The report found that 97 percent of those companies, spanning all businesses sectors and geographical regions, had leaked credentials publicly available online, many of them from third-party breaches. Credentials for over 5.5 million employees of the world’s largest companies have been found online, as large-scale data leaks become the norm according to the report. The top breaches were from social media platforms with LinkedIn, MySpace and Tumblr breaches being responsible for a respective 30 percent, 21 percent and eight percent of the total credentials.
The report revealed that the most affected country in the Middle East – with over 15,000 leaked credentials was the UAE. Saudi Arabia (3360), Kuwait (203) followed by Qatar (99) made up the rest of the list. This figure is relatively small as compared to the global figure due to the lower percentage of organisations that reside in the Middle East.
In the Middle East, organisations in the Technology industry were far more exposed than any other, dwarfing financial services, oil & gas and chemicals.
“The world used to be about your perimeters and your network.
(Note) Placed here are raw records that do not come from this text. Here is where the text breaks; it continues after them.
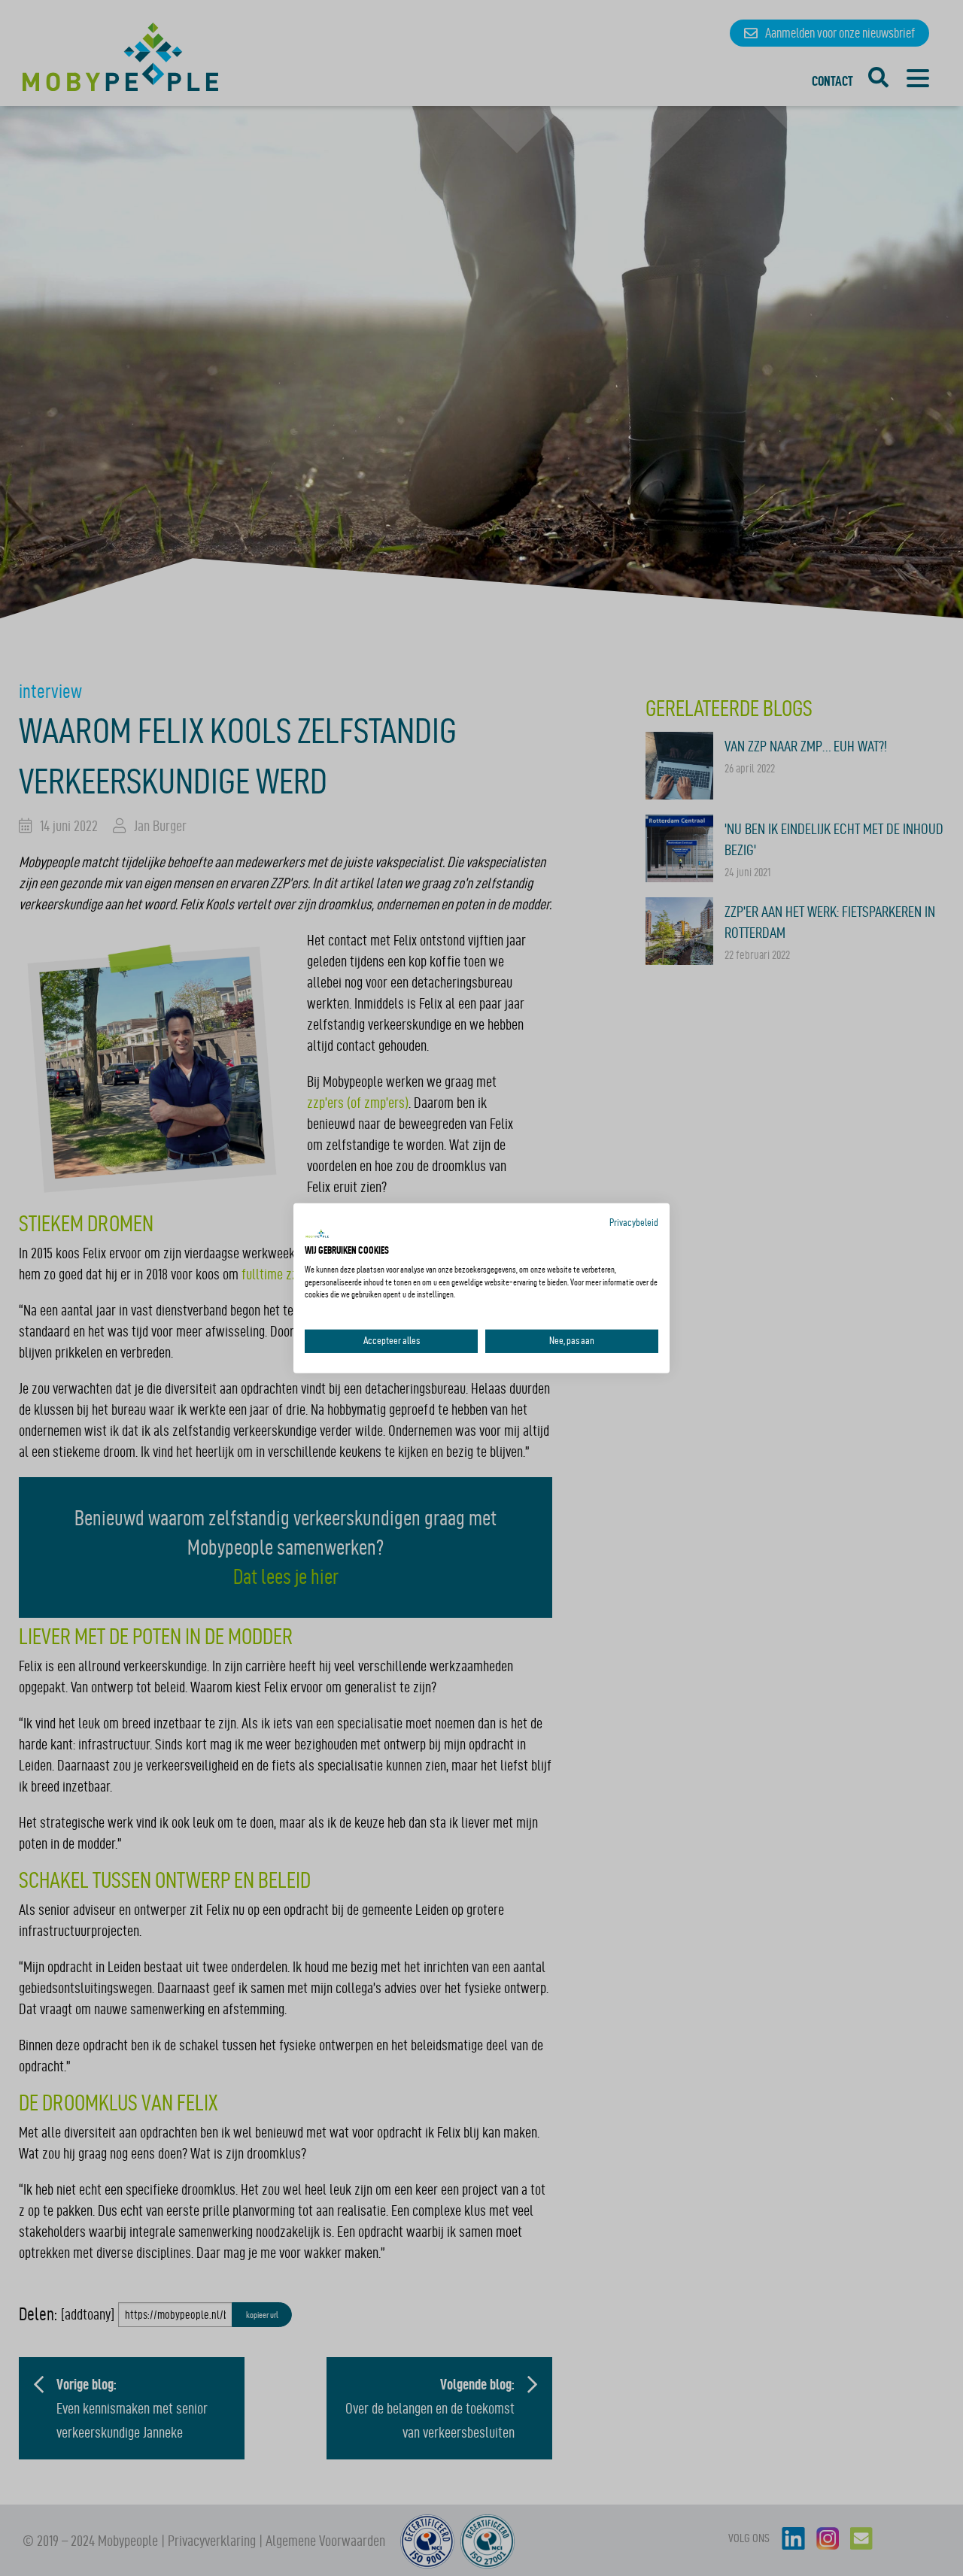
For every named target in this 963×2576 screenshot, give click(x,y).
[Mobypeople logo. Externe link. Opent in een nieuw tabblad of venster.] (317, 1234)
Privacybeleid (633, 1221)
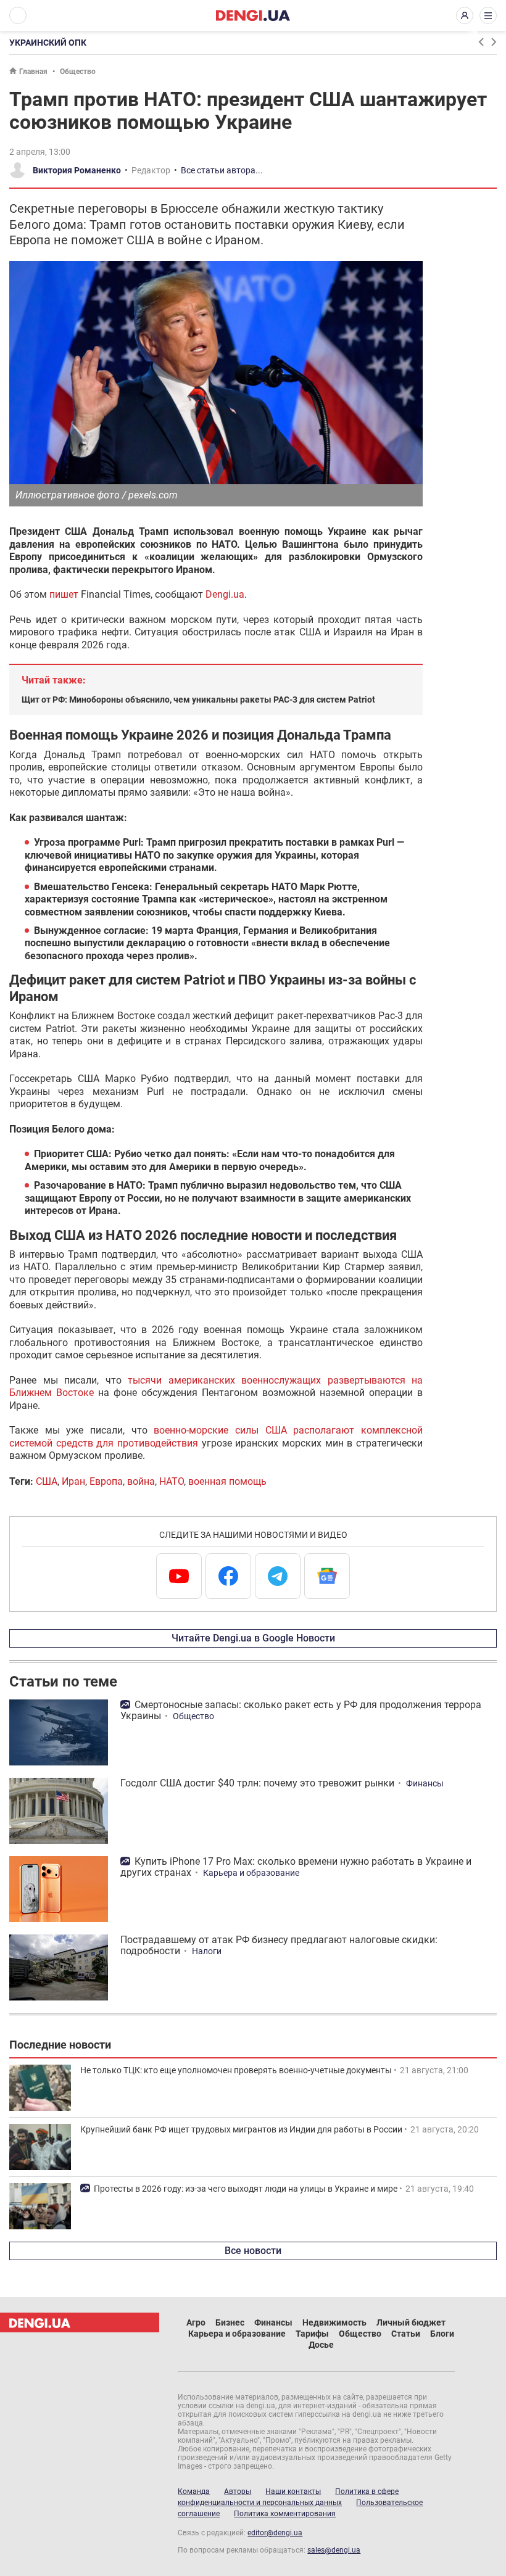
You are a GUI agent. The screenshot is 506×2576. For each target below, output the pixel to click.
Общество (78, 71)
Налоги (207, 1951)
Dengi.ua (224, 594)
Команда (194, 2491)
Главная (33, 71)
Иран (73, 1481)
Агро (195, 2322)
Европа (106, 1481)
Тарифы (312, 2334)
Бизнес (229, 2322)
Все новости (253, 2250)
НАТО (171, 1481)
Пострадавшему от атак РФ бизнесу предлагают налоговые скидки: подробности (279, 1945)
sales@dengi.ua (333, 2550)
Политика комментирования (285, 2513)
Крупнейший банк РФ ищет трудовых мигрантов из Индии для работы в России (241, 2129)
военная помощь (227, 1481)
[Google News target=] (327, 1576)
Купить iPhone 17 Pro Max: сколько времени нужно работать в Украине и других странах (295, 1867)
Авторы (237, 2491)
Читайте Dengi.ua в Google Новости (253, 1638)
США (46, 1481)
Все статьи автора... (222, 170)
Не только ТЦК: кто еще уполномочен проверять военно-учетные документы (236, 2070)
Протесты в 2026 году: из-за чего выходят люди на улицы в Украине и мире (245, 2189)
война (141, 1481)
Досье (321, 2345)
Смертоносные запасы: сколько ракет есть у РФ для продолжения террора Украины (300, 1710)
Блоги (442, 2334)
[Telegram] (278, 1576)
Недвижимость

Recently there have been shifts as a result of social media, cloud and mobile. Which means that quite often, when information is getting online, it’s not from the company; it’s from a third party like a contractor somewhere in the company’s supply chain. Data breaches are no longer an aberration; they are the norm. With credentials for over 5.5 million employees of the world’s largest companies having been found online and with 97 percent of the top 1,000 companies suffering from credential compromise, it is clear that, irrespective of size, industry or geography, the vast majority of organisations have credentials exposed online. Compromised credentials hold significant value for cybercriminals as the information can be used for botnet spam lists, extortion attempts, spear-phishing and account takeover,” said Chris Brown, Digital Shadows VP EMEA and APJ.
The report also revealed that it is not quite as simple as organisations just resetting their passwords. Password resets can cause a lot of friction for organisations and so it’s necessary for IT departments first need to figure out whether the information stolen from a breach is unique, re-posted, or outdated information. 10 per cent of the 5 million leaked credentials in the report were actually duplicates which can cause even more confusion for an organisation that has suffered a breach. In order for organisations to prepare themselves for the inevitable data breach they need to first understand the impact of a breach and what they can do to prepare their employees and business for credential compromise.